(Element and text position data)
────────────────
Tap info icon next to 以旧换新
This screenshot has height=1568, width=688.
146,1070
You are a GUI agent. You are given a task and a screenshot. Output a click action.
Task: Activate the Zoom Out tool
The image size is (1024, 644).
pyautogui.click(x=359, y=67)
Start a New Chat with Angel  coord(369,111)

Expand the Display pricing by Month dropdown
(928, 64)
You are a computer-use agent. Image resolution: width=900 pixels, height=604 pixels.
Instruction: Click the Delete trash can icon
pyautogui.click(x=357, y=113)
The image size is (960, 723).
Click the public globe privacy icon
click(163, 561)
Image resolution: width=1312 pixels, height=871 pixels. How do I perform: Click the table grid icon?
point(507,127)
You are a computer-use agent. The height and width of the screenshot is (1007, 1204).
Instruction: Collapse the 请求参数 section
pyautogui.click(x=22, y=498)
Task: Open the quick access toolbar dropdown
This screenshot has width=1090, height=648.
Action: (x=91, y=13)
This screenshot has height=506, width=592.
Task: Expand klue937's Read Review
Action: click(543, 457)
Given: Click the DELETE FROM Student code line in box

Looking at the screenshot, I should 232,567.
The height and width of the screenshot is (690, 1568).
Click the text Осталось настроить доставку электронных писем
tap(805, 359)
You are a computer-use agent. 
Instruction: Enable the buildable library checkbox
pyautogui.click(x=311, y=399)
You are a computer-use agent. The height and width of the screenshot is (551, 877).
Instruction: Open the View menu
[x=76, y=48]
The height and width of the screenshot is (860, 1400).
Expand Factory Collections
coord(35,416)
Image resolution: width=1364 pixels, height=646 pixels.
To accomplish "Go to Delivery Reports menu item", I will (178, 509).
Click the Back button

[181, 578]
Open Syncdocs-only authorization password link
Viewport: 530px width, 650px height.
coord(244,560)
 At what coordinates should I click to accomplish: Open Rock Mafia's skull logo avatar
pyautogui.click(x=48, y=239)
────────────────
Return the lines of the listing above unchanged, beginning with the line that contains "Start a New" and continuing to the end of the listing.

* [Reply]:
Start a New Chat with Angel  coord(369,111)

Expand the Display pricing by Month dropdown
(928, 64)
You are a computer-use agent. Image resolution: width=900 pixels, height=604 pixels.
Instruction: Click the Delete trash can icon
pyautogui.click(x=357, y=113)
The image size is (960, 723).
Click the public globe privacy icon
click(163, 561)
Image resolution: width=1312 pixels, height=871 pixels. How do I perform: Click the table grid icon?
point(507,127)
You are a computer-use agent. The height and width of the screenshot is (1007, 1204).
Instruction: Collapse the 请求参数 section
pyautogui.click(x=22, y=498)
Task: Open the quick access toolbar dropdown
This screenshot has width=1090, height=648.
Action: (x=91, y=13)
This screenshot has height=506, width=592.
Task: Expand klue937's Read Review
Action: click(543, 457)
Given: Click the DELETE FROM Student code line in box

Looking at the screenshot, I should 232,567.
The height and width of the screenshot is (690, 1568).
Click the text Осталось настроить доставку электронных писем
tap(805, 359)
You are a computer-use agent. 
Instruction: Enable the buildable library checkbox
pyautogui.click(x=311, y=399)
You are a computer-use agent. The height and width of the screenshot is (551, 877).
Instruction: Open the View menu
[x=76, y=48]
The height and width of the screenshot is (860, 1400).
Expand Factory Collections
coord(35,416)
Image resolution: width=1364 pixels, height=646 pixels.
To accomplish "Go to Delivery Reports menu item", I will (178, 509).
Click the Back button

[181, 578]
Open Syncdocs-only authorization password link
Viewport: 530px width, 650px height.
coord(244,560)
 At what coordinates should I click to accomplish: Open Rock Mafia's skull logo avatar
pyautogui.click(x=48, y=239)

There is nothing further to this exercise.